AIM OF THE EXERCISE: Write down nothing except how many lines in the entries contain "under".

(Collected data)
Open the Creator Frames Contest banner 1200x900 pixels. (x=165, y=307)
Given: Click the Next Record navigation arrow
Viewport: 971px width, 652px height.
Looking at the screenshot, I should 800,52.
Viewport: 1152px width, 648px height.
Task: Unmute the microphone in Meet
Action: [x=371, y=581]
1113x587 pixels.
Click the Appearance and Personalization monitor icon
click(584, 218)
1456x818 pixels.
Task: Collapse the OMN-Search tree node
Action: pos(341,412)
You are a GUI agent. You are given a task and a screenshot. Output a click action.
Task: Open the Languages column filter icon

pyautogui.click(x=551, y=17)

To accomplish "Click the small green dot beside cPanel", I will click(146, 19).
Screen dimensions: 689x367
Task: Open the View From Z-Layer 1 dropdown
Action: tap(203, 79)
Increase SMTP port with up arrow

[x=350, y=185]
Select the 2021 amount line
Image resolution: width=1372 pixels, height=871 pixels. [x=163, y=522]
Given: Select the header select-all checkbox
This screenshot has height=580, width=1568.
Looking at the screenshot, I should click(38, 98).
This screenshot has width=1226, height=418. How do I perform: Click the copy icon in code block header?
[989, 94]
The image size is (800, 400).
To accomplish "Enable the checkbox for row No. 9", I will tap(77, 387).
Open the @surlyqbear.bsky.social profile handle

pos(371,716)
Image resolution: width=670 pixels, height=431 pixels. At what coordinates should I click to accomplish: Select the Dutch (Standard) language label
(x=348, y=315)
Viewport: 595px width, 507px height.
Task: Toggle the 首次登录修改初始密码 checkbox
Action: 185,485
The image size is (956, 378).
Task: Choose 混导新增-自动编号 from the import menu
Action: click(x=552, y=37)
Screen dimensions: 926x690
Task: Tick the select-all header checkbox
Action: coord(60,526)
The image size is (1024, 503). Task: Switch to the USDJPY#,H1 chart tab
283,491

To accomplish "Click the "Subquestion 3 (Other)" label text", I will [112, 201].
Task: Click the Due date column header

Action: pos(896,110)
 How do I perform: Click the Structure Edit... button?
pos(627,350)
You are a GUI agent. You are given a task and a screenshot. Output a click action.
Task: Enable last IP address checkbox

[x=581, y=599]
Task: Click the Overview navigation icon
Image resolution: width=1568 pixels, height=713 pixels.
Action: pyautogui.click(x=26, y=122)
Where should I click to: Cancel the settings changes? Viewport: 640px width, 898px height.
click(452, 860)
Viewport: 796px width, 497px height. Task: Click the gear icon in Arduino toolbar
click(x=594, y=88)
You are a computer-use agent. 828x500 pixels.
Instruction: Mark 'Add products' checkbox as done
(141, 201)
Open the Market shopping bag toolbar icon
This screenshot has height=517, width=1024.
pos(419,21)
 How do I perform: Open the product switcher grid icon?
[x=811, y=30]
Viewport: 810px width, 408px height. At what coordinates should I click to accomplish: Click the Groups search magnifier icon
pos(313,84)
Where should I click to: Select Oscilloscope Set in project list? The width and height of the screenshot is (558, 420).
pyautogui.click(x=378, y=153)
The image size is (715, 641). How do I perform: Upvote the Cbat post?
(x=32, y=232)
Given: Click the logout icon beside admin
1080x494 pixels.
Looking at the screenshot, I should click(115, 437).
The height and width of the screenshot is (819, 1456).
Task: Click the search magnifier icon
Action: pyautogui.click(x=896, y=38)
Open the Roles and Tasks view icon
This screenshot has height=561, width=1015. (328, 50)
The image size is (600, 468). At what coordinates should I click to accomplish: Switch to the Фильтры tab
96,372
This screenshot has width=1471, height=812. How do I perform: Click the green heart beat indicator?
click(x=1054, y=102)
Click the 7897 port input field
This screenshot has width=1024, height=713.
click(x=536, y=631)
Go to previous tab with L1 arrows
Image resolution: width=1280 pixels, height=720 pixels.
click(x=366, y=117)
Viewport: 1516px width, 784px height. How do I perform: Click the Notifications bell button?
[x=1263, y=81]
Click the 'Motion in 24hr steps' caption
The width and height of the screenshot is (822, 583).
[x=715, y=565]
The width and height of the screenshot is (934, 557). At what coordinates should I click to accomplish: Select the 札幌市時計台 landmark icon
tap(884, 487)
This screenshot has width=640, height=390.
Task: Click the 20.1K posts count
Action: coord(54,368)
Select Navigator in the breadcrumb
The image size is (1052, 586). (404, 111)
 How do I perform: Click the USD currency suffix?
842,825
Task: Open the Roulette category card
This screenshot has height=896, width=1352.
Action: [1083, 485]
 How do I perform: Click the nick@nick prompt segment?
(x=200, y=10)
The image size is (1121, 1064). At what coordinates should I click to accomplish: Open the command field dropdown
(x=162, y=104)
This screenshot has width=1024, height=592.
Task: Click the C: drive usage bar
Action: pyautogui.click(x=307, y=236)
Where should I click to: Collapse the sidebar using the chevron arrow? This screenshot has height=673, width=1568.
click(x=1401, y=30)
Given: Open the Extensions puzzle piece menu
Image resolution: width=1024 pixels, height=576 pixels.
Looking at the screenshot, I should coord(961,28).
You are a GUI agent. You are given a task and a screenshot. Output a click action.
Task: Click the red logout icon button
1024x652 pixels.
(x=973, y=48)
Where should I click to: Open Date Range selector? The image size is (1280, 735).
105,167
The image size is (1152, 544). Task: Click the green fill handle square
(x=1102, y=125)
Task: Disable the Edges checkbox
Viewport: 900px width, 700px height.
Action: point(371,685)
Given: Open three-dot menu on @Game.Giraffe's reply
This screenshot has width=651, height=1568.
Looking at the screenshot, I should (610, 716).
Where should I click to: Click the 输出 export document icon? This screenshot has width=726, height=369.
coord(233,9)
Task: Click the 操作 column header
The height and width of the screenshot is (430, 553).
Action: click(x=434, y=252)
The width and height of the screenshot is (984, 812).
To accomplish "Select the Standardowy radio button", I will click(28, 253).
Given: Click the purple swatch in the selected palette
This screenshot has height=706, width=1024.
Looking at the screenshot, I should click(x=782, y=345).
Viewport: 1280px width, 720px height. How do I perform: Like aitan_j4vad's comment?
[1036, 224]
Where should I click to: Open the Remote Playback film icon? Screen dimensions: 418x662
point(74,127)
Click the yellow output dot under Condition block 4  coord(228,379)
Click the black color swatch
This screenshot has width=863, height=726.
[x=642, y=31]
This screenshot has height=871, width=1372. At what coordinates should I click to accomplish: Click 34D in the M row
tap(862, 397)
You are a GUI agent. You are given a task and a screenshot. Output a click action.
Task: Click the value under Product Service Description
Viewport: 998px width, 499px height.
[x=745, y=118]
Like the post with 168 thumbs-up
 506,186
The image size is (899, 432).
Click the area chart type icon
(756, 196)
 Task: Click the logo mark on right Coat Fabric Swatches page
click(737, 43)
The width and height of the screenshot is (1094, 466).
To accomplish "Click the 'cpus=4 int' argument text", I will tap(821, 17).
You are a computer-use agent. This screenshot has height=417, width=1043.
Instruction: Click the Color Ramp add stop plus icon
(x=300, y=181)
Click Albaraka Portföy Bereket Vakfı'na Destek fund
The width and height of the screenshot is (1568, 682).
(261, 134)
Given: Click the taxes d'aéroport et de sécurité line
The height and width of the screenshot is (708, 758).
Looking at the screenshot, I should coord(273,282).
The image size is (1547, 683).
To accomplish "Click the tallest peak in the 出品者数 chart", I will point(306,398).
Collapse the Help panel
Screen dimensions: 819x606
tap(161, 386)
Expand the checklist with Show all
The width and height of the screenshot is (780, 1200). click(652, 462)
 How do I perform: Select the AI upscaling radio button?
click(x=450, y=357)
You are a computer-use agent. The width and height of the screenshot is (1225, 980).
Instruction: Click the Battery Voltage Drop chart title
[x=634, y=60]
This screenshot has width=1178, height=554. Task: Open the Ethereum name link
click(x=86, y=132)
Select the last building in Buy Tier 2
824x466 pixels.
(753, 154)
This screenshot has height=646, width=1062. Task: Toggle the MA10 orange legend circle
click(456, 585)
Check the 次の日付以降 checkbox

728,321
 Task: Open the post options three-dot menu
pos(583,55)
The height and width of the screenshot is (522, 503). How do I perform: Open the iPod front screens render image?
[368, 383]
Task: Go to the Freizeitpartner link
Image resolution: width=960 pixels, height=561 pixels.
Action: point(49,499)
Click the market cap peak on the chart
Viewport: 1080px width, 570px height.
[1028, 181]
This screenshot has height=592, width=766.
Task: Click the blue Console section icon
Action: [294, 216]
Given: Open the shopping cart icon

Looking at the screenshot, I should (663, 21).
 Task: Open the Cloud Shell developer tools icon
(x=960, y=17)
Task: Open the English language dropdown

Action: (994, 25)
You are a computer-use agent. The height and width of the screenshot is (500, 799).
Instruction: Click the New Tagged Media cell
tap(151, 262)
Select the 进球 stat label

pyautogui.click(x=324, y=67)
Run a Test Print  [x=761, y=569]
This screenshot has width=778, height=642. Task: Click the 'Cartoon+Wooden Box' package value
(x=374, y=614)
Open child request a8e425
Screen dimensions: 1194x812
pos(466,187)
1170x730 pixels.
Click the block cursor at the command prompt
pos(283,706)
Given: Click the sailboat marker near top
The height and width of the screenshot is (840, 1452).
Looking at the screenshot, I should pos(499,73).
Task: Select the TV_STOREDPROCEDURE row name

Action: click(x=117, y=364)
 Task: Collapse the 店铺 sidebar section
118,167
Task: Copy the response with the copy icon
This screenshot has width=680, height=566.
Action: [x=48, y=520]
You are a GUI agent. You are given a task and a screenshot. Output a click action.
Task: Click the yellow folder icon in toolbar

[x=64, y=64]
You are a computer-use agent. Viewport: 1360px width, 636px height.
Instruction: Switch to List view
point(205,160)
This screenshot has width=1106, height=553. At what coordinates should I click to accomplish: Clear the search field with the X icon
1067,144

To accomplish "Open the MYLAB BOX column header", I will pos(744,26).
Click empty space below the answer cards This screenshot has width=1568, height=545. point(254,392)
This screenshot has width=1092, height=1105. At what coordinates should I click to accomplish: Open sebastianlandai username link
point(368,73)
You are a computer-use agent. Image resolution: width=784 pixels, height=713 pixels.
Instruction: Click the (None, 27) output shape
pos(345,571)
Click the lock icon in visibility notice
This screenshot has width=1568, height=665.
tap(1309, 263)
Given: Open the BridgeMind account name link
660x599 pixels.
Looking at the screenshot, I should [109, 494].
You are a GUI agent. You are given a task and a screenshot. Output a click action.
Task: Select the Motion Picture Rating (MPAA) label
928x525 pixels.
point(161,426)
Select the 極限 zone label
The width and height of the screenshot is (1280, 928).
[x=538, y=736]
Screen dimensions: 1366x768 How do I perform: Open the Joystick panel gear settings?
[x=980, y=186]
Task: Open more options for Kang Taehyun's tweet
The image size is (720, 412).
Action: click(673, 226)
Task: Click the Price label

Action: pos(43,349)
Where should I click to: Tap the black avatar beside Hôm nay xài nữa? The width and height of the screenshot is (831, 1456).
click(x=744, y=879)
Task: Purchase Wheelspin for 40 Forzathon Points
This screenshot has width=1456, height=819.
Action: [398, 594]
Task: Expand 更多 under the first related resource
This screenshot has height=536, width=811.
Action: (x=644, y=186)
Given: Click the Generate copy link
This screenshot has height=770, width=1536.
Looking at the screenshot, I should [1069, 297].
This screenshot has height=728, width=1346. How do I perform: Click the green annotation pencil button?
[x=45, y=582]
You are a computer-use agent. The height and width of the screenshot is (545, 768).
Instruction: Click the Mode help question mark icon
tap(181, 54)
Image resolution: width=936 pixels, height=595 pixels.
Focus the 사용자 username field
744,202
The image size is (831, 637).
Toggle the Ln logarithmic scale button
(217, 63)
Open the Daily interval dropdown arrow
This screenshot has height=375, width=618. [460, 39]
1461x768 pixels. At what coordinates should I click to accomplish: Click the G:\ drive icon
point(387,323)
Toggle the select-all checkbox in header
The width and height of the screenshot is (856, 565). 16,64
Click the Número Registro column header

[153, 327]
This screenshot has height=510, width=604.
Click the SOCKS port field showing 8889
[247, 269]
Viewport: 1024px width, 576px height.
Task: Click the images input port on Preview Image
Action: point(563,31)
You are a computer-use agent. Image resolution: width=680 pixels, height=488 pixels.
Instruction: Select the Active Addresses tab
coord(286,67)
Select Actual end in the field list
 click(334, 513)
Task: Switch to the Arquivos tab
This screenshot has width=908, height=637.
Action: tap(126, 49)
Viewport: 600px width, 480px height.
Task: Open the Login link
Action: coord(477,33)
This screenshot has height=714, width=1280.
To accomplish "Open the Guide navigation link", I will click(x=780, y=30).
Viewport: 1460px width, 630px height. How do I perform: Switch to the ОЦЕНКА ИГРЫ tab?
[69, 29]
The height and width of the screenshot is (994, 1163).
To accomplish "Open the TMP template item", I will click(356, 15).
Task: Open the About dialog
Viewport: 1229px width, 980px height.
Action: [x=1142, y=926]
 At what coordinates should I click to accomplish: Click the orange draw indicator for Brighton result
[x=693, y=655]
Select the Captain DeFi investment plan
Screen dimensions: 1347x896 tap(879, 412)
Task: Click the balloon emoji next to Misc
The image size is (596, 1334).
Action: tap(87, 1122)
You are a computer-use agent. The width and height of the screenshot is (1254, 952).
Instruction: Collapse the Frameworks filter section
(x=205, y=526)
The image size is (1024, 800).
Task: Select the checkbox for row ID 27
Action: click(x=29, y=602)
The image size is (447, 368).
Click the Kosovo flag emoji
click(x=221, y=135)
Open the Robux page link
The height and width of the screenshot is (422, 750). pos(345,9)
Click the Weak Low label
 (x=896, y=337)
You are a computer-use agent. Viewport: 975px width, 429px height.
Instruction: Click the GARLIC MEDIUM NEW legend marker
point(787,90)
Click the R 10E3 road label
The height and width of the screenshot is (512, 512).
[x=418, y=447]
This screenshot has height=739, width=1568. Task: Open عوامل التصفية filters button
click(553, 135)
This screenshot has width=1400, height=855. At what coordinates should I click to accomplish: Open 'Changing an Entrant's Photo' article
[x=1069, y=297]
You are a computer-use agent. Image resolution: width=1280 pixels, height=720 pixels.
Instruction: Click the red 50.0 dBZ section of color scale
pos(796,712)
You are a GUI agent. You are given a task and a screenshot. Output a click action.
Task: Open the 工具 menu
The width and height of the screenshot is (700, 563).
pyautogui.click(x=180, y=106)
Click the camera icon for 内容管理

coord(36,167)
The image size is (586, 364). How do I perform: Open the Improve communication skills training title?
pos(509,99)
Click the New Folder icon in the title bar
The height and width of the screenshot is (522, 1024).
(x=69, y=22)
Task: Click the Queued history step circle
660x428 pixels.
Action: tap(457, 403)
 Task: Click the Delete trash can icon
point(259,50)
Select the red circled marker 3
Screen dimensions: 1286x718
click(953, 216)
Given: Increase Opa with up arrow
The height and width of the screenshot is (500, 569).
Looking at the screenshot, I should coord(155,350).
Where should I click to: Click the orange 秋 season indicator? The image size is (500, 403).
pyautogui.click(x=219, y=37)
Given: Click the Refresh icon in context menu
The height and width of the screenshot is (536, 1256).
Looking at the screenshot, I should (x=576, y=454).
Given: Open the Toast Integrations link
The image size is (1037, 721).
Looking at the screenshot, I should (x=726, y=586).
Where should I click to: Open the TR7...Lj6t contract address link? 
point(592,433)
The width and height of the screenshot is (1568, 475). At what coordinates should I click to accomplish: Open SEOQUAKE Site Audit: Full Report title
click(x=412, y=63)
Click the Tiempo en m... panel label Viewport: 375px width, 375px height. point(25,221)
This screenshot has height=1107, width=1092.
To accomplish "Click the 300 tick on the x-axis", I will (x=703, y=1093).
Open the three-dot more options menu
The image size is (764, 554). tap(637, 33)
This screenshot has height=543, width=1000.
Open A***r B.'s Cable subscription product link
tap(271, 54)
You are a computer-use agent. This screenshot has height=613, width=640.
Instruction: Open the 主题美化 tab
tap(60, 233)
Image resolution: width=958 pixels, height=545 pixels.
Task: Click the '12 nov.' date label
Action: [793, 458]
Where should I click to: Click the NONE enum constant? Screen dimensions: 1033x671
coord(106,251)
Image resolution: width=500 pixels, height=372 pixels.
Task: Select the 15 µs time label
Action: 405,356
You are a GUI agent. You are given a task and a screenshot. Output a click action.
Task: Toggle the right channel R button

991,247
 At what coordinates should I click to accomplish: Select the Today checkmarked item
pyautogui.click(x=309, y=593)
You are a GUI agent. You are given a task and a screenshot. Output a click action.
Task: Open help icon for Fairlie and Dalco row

RESPONSE: 3